Action item = If a line in the data below includes the string "computer", please return a copy of it.

Stored items =

==*==

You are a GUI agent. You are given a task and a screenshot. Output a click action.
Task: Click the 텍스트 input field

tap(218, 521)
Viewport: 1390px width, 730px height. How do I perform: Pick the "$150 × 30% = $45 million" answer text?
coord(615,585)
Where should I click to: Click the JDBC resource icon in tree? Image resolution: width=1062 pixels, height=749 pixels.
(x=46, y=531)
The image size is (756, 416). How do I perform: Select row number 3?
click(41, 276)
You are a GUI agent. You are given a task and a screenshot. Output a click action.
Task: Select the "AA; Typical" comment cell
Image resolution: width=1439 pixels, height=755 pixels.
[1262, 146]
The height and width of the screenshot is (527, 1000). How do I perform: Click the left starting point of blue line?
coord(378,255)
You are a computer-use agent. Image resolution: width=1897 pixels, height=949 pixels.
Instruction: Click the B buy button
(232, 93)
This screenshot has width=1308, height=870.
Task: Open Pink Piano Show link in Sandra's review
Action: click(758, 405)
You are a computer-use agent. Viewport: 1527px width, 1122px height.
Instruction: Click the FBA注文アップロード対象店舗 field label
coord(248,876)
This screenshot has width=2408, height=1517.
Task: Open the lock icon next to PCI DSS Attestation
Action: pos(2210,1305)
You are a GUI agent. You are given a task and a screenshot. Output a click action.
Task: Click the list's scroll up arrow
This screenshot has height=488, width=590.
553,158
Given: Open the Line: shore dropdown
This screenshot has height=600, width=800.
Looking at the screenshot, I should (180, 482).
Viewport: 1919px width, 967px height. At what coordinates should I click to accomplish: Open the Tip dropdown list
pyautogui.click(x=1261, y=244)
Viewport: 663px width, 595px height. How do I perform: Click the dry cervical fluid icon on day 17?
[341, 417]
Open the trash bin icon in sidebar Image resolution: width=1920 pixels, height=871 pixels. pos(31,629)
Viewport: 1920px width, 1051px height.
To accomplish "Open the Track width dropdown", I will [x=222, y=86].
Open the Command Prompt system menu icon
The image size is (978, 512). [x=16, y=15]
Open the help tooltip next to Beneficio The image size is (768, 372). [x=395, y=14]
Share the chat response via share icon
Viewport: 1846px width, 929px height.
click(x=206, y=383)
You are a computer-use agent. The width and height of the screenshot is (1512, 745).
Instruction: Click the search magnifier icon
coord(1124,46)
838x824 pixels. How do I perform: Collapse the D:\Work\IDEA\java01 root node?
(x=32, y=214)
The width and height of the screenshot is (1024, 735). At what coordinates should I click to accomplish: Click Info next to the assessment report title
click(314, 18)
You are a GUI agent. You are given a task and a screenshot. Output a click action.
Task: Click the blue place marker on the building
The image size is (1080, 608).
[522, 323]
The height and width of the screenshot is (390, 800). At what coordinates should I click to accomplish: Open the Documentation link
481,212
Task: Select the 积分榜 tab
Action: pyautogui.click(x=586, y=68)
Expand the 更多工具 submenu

==*==

Reply =
You are a computer-use agent. Image resolution: width=1897 pixels, height=949 pixels.
You are a computer-use agent. Viewport: 1527px width, 1122px height.
You are a computer-use agent. The width and height of the screenshot is (1512, 745).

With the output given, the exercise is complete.